How do we know if big data is big enough? As algorithms make more and more decisions from data, we also need these algorithms to assure us that the decisions were well-informed, i.e. that enough data went into them. The theory of homological sensor networks, a branch of topological data analysis, was originally created to test if a collection of sensors covers a domain of interest, but the same theory can test if a data set "covers" an underlying decision space. Homological methods can complement, extend, and even replace statistical methods to give confidence in the completeness of a data set. Because they are topological, they can give robust signatures or summaries of data that are invariant to a wide range of implicit or explicit transformations. This project aims to extend the theoretical and algorithmic foundations of the homological sensor networks to be applicable in data analysis. Broader impacts include strengthening connections between theoretical computer science (TCS) and applied algebraic topology, and widening the range of data analyses to which topological methods and tools apply.

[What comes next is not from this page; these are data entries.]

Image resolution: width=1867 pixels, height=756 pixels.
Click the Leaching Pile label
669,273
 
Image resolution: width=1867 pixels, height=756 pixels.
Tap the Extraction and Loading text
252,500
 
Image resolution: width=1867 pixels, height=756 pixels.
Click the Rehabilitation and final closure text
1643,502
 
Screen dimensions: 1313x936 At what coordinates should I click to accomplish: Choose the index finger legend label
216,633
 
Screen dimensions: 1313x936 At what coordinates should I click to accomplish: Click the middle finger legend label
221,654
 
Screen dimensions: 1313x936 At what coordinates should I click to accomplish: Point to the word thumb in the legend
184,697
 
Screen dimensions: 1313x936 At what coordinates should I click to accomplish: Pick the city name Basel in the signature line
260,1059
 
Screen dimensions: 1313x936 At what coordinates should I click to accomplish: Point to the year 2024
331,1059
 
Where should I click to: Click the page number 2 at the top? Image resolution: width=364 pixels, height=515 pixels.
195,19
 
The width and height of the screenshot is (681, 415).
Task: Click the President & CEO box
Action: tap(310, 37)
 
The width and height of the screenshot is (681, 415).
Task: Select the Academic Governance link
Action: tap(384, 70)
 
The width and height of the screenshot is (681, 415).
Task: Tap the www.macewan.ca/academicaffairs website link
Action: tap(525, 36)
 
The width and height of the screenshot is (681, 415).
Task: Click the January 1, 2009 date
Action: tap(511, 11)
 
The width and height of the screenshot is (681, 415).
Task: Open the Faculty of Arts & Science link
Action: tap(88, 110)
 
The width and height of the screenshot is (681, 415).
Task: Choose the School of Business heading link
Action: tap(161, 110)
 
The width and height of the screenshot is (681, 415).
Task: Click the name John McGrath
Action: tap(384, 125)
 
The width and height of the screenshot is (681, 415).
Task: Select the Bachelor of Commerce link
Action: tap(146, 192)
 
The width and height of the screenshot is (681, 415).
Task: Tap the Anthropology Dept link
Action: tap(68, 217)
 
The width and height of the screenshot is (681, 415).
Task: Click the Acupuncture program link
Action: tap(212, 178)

The PI will train both undergraduate and graduate researchers by incorporating advanced concepts in combinatorial topology in undergraduate and graduate curricula. The PI will also educate the larger TCS and data analysis communities through expository videos and open source software.
The specific aim of the proposal is to extend guarantees on homological sensor networks to apply to non-smooth sets, k-coverage, and dynamic coverage. A second specific aim is to push these algorithmic results back into the theoretical foundations of the sampling theories that underlie data analysis problems, by extending the so-called Persistent Nerve Theorem and defining new classes of near-homeomorphisms to capture the realities of unknown transformations in data while still providing theoretical guarantees. The third specific aim is to develop algorithms that extract information from what was traditionally called "topological noise" as simple experiments reveal that although it doesn't carry topological information, it does carry useful geometric information that may be used for classification and inference.